>>>>>

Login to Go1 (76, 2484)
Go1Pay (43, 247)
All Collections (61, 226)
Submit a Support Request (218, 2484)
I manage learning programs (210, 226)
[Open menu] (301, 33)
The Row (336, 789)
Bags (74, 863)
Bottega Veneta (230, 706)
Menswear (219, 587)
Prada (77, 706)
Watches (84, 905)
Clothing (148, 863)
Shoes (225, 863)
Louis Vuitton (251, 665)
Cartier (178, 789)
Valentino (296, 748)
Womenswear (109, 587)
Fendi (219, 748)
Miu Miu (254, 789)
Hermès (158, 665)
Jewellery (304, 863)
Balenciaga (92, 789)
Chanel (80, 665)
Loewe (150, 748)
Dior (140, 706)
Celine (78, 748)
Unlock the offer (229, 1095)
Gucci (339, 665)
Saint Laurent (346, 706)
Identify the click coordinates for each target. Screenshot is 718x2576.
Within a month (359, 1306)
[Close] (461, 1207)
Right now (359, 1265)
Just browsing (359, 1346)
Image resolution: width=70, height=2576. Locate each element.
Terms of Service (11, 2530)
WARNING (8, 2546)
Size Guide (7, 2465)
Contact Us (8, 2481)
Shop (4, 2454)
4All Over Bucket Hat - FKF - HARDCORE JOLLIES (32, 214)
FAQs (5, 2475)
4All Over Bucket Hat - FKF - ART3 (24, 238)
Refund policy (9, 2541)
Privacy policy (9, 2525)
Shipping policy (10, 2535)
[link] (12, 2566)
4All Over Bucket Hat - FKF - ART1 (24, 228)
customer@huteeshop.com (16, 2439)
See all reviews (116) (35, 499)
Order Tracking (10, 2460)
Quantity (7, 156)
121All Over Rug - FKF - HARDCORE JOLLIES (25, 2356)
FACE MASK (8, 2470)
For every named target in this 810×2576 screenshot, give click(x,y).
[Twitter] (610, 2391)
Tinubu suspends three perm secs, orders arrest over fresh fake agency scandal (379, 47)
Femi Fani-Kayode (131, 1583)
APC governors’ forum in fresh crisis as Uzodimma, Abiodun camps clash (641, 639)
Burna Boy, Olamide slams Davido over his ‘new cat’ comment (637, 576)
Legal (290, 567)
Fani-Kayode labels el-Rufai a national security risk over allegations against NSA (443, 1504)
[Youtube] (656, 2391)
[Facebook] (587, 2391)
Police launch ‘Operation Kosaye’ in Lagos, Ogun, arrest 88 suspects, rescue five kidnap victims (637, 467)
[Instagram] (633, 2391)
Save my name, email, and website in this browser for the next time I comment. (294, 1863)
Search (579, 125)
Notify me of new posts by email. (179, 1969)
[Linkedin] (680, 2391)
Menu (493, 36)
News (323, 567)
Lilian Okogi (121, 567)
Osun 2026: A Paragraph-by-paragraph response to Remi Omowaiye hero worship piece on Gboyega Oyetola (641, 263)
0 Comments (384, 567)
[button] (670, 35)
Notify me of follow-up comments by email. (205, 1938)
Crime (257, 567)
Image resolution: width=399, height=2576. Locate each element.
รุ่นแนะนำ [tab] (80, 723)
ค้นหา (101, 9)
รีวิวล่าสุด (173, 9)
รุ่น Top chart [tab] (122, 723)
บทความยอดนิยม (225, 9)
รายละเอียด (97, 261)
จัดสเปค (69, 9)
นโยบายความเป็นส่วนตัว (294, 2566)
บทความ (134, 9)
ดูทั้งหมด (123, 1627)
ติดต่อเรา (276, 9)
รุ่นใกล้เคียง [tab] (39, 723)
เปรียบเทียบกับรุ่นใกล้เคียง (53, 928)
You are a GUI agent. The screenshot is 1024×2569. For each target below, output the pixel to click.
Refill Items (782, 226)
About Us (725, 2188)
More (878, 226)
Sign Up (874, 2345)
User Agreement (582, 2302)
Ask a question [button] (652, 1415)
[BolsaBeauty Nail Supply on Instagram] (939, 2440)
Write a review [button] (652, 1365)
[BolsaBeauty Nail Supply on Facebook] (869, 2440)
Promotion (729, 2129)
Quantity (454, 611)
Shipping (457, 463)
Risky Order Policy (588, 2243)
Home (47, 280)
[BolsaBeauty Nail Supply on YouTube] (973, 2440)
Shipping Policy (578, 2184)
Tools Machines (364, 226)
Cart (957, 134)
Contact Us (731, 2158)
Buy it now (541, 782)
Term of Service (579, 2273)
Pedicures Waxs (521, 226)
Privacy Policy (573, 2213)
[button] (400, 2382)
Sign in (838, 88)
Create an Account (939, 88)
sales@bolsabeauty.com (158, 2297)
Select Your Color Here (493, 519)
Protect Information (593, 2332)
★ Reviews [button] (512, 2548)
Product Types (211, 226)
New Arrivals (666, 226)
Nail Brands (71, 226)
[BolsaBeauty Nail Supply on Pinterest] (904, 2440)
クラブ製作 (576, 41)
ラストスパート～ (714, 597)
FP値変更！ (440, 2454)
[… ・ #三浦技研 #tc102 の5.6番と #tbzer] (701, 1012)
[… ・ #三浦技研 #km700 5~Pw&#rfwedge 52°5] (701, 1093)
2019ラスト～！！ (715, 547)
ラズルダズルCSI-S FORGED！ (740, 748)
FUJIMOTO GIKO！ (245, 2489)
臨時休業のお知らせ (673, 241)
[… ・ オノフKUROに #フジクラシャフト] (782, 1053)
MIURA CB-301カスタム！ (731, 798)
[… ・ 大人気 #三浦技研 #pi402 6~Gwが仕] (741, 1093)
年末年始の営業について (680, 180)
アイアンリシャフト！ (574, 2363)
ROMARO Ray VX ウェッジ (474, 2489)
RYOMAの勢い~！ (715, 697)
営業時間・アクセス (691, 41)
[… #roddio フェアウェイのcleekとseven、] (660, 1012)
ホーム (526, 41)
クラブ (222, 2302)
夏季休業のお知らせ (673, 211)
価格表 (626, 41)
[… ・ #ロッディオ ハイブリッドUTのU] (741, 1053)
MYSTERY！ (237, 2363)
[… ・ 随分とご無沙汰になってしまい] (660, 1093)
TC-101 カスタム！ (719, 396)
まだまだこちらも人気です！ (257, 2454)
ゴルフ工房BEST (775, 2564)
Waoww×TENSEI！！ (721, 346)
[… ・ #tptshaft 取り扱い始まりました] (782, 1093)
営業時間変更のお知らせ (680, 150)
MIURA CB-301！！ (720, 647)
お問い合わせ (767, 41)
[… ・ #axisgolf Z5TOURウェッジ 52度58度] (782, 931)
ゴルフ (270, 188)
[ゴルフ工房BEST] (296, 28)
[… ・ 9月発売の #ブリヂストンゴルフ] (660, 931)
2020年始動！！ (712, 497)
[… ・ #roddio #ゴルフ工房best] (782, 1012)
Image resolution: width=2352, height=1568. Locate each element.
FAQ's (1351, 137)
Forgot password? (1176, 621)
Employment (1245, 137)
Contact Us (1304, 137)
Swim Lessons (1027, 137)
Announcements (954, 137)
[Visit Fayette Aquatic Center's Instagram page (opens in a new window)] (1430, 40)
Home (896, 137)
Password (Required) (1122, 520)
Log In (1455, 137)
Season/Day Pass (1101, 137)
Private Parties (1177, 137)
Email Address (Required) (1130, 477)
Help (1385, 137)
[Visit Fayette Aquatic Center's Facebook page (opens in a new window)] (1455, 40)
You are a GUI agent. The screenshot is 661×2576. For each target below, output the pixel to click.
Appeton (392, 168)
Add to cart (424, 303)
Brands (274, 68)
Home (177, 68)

<<<<<

▶ Goal of the exercise: Would you copy, unchanged, the stretch of the records above that begins at the line containing "Image resolution: width=70, height=2576." and ends at the line containing "[Instagram] (633, 2391)", and only that?

▶ Solution for this task:
Image resolution: width=70, height=2576. Locate each element.
Terms of Service (11, 2530)
WARNING (8, 2546)
Size Guide (7, 2465)
Contact Us (8, 2481)
Shop (4, 2454)
4All Over Bucket Hat - FKF - HARDCORE JOLLIES (32, 214)
FAQs (5, 2475)
4All Over Bucket Hat - FKF - ART3 (24, 238)
Refund policy (9, 2541)
Privacy policy (9, 2525)
Shipping policy (10, 2535)
[link] (12, 2566)
4All Over Bucket Hat - FKF - ART1 (24, 228)
customer@huteeshop.com (16, 2439)
See all reviews (116) (35, 499)
Order Tracking (10, 2460)
Quantity (7, 156)
121All Over Rug - FKF - HARDCORE JOLLIES (25, 2356)
FACE MASK (8, 2470)
For every named target in this 810×2576 screenshot, give click(x,y).
[Twitter] (610, 2391)
Tinubu suspends three perm secs, orders arrest over fresh fake agency scandal (379, 47)
Femi Fani-Kayode (131, 1583)
APC governors’ forum in fresh crisis as Uzodimma, Abiodun camps clash (641, 639)
Burna Boy, Olamide slams Davido over his ‘new cat’ comment (637, 576)
Legal (290, 567)
Fani-Kayode labels el-Rufai a national security risk over allegations against NSA (443, 1504)
[Youtube] (656, 2391)
[Facebook] (587, 2391)
Police launch ‘Operation Kosaye’ in Lagos, Ogun, arrest 88 suspects, rescue five kidnap victims (637, 467)
[Instagram] (633, 2391)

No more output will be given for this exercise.